Ororaro
Well-known
Marc-A. said:Bonjour Ned,
I don't like the tone (not the first time I tell you) but I like your pictures (that's the most important thing) and I'm quite convinced by your explanation.
Understand me: I fully appreciate that the specificity of the Noctilux is that it can be use at f1 and f8. But if one never shoots at f1, it seems stupid that he buys Nocti, right?
So the question is still: do you need, in your practice, the extra stop (I mean f1)? I guess you do; but then could you tell us which pictures have been shot wide open?
Best,
Marc
Edit: I've just read the whole thread. there's at least one picture you mentioned as being taken wide open, so just don't mind my question. But I'd still like to know if the picture below has been taken wide open.

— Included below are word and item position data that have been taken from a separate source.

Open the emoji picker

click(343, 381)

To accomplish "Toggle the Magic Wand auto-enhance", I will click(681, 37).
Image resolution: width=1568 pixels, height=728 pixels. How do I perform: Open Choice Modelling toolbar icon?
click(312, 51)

Sorry for not answering, Marc. This thread has many people participating and I kind of got lost. I also blame my deficient diagonal fast reading skills. I often answer questions that have never been asked or answer bluntly.
Yes, that picture was shot at f1.0 with a Iso 50 film.

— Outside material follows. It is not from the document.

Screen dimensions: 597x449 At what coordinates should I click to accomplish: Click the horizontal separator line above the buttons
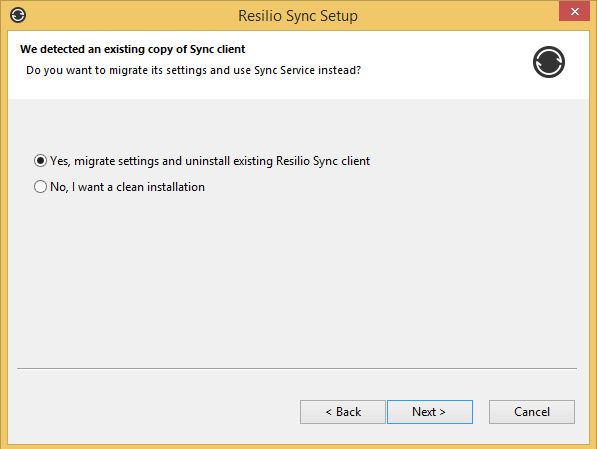(x=297, y=368)
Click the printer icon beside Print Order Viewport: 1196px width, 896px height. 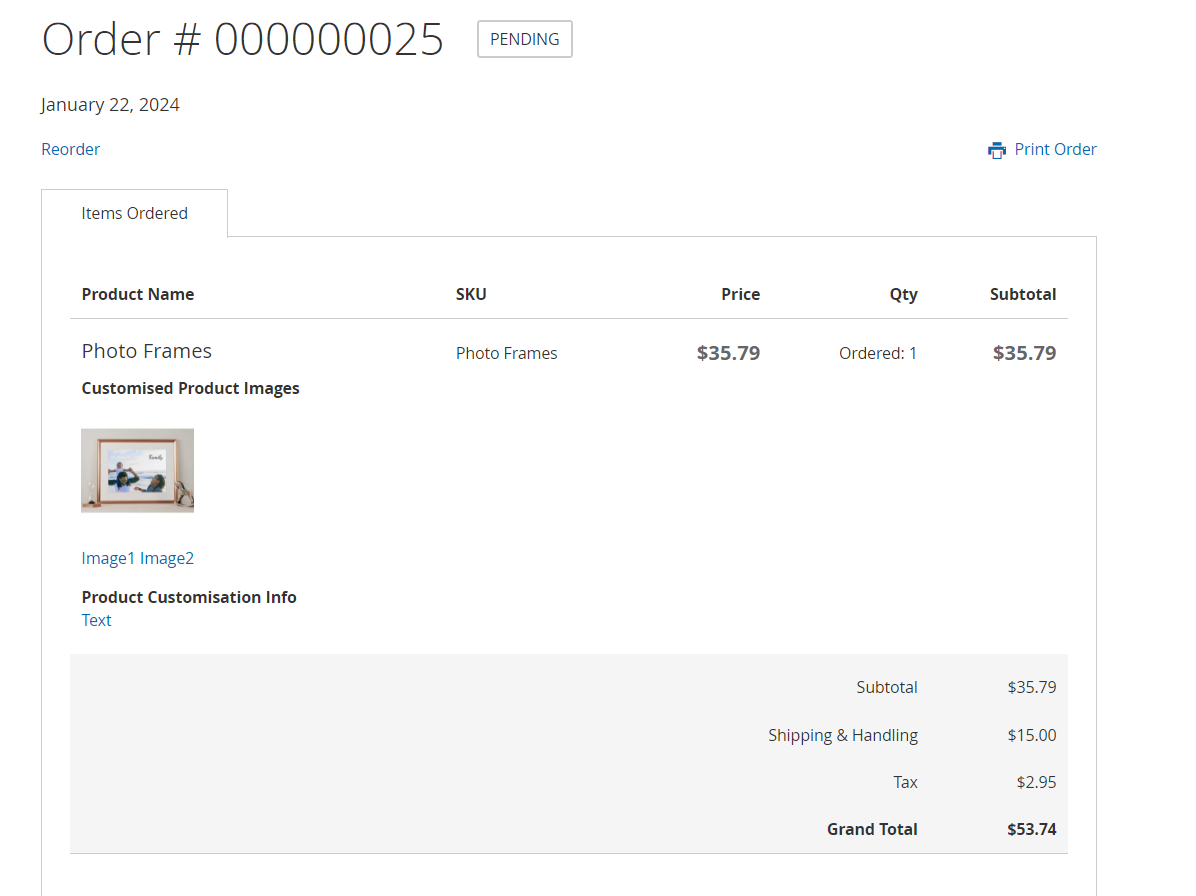click(x=996, y=149)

The usable and sharp f1.0 aperture means a lot to me. It meant that I could take pictures of anything at the Louvre with Velvia 50 film and not going below 1/30, worst case. It makes Velvia sing and usable anywhere.
I like Iso 100 film (apx-100 and Plus-X). Again, it means I can use those films even at night time and rarely go below 1/30.
Its character is unique, of course.
I own the Noct-Nikkor and I use it a lot but only in lowlight situations, It sux anywhere else. The Noctilux doesn't. That is the main difference.